[DATA SUPPLIED — start]
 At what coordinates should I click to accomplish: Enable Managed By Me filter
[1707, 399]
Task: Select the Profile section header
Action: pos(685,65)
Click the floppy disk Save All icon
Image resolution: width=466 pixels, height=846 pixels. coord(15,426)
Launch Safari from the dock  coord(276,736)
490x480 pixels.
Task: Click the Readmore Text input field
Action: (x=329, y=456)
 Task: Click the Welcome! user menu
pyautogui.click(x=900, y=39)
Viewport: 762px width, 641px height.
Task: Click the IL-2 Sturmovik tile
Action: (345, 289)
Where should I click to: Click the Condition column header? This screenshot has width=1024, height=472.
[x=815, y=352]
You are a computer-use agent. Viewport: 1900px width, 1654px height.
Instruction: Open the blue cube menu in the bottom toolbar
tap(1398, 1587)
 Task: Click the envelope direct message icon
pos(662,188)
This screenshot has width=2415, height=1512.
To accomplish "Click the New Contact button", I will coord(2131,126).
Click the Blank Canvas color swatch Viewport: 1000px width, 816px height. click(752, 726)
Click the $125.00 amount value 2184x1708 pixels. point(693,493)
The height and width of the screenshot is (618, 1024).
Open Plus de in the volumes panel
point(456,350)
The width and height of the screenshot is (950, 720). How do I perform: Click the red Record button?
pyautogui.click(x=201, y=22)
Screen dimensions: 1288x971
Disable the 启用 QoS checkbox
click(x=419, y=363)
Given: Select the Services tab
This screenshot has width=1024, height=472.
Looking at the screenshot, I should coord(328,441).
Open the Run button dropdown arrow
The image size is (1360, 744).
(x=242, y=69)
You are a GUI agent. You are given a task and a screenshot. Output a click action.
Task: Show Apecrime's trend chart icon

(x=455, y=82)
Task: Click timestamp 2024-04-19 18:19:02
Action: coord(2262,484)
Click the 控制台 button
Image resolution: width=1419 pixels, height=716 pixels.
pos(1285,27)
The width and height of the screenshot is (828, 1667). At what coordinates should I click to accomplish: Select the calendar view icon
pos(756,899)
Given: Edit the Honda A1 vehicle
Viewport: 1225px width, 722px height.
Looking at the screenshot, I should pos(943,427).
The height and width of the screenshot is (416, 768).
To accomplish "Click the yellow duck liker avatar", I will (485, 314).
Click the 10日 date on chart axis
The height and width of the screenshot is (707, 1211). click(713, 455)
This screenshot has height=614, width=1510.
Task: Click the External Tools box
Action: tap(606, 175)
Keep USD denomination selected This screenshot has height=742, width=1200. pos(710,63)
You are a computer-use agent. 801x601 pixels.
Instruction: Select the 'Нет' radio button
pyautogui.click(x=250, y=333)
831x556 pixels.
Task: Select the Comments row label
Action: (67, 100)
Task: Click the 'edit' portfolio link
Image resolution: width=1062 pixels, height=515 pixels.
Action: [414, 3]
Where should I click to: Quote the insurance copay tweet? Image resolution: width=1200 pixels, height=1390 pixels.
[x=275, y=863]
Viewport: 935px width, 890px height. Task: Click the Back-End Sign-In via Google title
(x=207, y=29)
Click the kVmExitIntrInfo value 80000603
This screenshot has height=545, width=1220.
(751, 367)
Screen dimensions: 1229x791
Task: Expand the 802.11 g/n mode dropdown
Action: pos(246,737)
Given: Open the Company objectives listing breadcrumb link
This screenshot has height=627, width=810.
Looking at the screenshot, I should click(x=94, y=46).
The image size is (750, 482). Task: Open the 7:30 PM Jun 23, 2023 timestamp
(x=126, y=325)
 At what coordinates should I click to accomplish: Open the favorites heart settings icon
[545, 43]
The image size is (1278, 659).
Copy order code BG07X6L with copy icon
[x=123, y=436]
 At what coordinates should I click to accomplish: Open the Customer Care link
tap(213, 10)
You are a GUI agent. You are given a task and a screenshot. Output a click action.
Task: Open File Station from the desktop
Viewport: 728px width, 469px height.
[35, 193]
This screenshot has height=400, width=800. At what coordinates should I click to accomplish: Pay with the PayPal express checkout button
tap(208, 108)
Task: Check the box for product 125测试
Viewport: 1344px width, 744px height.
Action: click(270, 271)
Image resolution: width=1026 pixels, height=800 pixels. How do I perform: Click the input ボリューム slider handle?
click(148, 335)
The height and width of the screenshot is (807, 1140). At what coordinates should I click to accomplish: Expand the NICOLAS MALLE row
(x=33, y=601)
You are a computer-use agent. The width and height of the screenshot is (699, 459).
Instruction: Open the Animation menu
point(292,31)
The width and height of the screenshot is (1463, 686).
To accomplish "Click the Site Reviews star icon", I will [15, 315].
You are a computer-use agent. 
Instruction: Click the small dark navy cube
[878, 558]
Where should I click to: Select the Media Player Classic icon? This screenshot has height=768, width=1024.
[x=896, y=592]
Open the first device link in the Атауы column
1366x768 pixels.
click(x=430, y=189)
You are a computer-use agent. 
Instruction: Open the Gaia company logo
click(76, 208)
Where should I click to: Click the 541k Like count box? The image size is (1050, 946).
[DATA SUPPLIED — finish]
▸ WHAT THE TASK ASKS:
If the string "computer" is in a line of the entries, pick that line out.

▸ RESPONSE TO THE TASK:
You are a computer-use agent. Viewport: 1900px width, 1654px height.
You are a computer-use agent. 801x601 pixels.
You are a computer-use agent. The width and height of the screenshot is (699, 459).
You are a computer-use agent. 
You are a computer-use agent. 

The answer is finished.